I’ve been penning my own tales since May, 2018 and over 30 of them found homes with magazines, podcasts or anthologies.
It was not an easy journey.
I collected more than 500 rejections while submitting to over 100 markets. Some took my submission, charged me to read it, and then sent me a form rejection. Others held my work for more than two years and I still haven’t heard anything. I have not included markets that make you pay to play
or suck your story into the slush pile abyss for eternity.
This guide is what I needed when I began. It will give you:
all the basics you need to submit
introduce the market with a bit of history
tell you what the editors are looking for
show you the typical rejection letter
I’m not positioning myself as an expert or guru here, preaching to new writers, and holding my accomplishments up to be admired. Rather, we are in this together, exploring the fun and frustrating world of short story publishing. I’ll be frank and honest. I made $500 US in 2019 from my short stories. In 2020, I made double that.
The publishing world is a fluid one, especially for the short story market. Old established markets close their doors, like Orson Scott Card’s Intergalactic Medicine Show in June, 2019; and new ezines and podcasts launch all the time.
This guide is not meant to showcase them ALL. (That would be impossible) But it does give a good comprehensive list of markets actively and honestly soliciting stories.
Note: the ordering in this book is in no way meant to reflect on the importance or value of each publisher.
If you find out something in this guide has changed, please drop me a line at:
@angeliquefawns on Twitter,
https://www.facebook.com/amfawns
Hopefully my journey can help yours.
PART I
MAGAZINES
1
CLARKESWORLD
Fantasy & Science Fiction
Publisher/Editor: Neil Clarke
Pay: 12 cents per word
Word range: 1,000 - 22,000
Simultaneous submissions? No
Reprints? No
Ezine, Print & Podcast- Based out of US
Clarkesworld is an award-winning science fiction and fantasy magazine.
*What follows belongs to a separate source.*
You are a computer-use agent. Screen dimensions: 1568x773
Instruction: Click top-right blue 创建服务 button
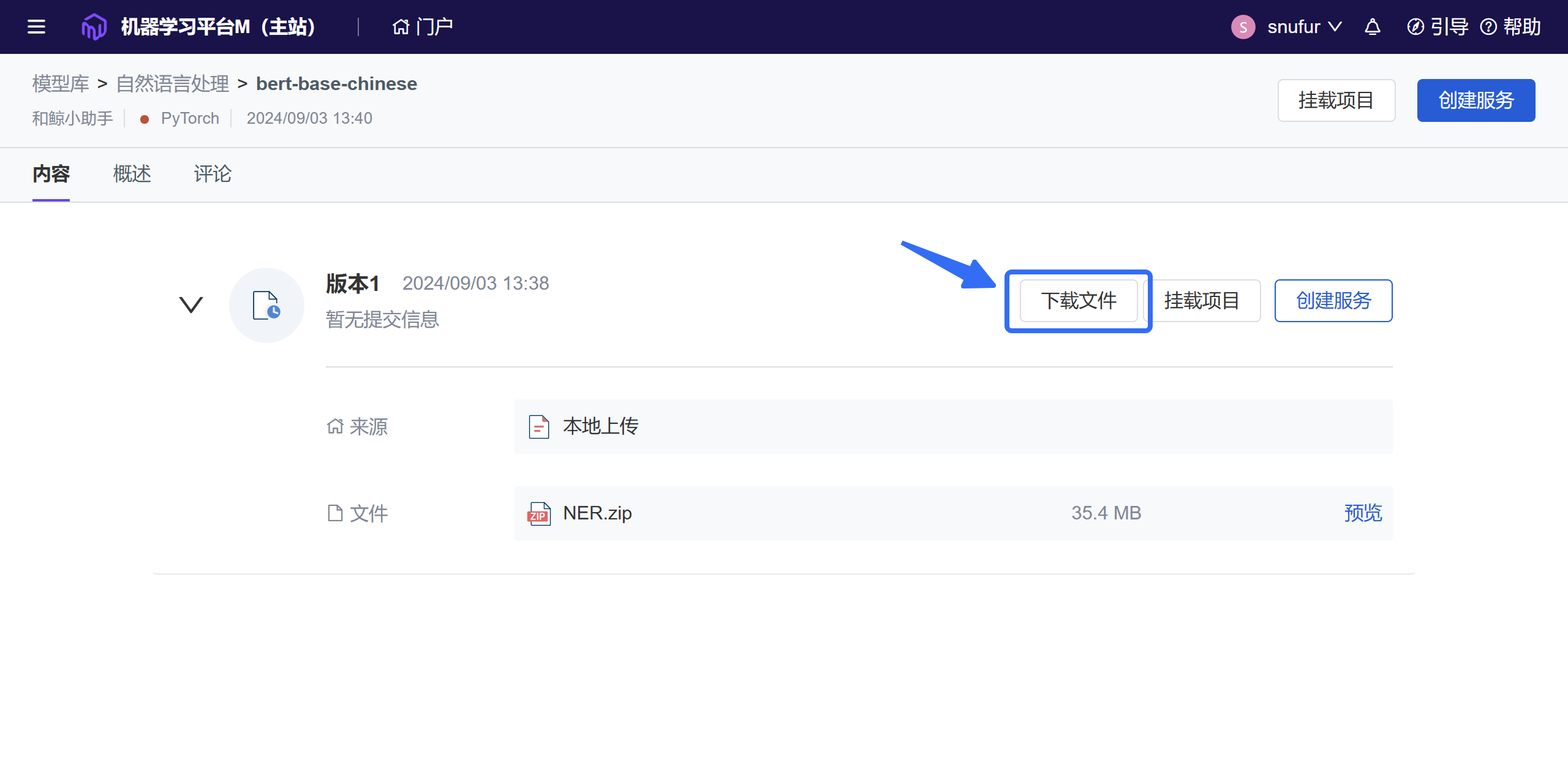coord(1476,100)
A SFWA-qualifying market, it was first published in 2006 and is one of the top places speculative fiction writers want to see their work. It comes out monthly, and contains interviews, stories, and articles. This is the juggernaut in the spec world. In my writing groups, if an author has been published here, it is as if they have arrived. They accept stories from all over the world and say translations are welcome. They also have a podcast which features a story from the current issue.
The submission guidelines state:
Science fiction need not be
hard" SF, but rigor is appreciated. Fantasy can be folkloric, contemporary, surreal, etc.
That said, there are some things that we’ve grown tired of and can be difficult or impossible to sell to us: (this is not a challenge)
stories that include zombies or zombie-wannabes
stories about sexy vampires, wanton werewolves, wicked witches, or demonic children
stories about rapists, murderers, child abusers, or cannibals
stories where the climax is dependent on the spilling of intestines
stories in which a milquetoast civilian government is depicted as the sole obstacle to either catching some depraved criminal or to an uncomplicated military victory
stories where the Republicans, or Democrats, or Libertarians, or . . . (insert any established political party or religion here) take over the world and either save or ruin it
stories in which the words thou
or thine
appear
stories with talking cats or swords
stories where FTL travel or time travel is as easy as is it on television shows or movies
stories about young kids playing in some field and discovering ANYTHING. (a body, an alien craft, Excalibur, ANYTHING).
stories about the stuff you just read in Scientific American or saw on the news
stories about your RPG character’s adventures
funny
stories that depend on, or even include, puns
stories where the protagonist is either widely despised or widely admired simply because he or she is just so smart and/or strange
stories originally intended for someone’s upcoming theme anthology or issue (everyone is sending those out, wait a while)
your trunk stories
stories that try to include all of the above"
The submission window is normally open and I’ve found they have fast turnaround, usually within a week or so. I’ve had many rejections from this market.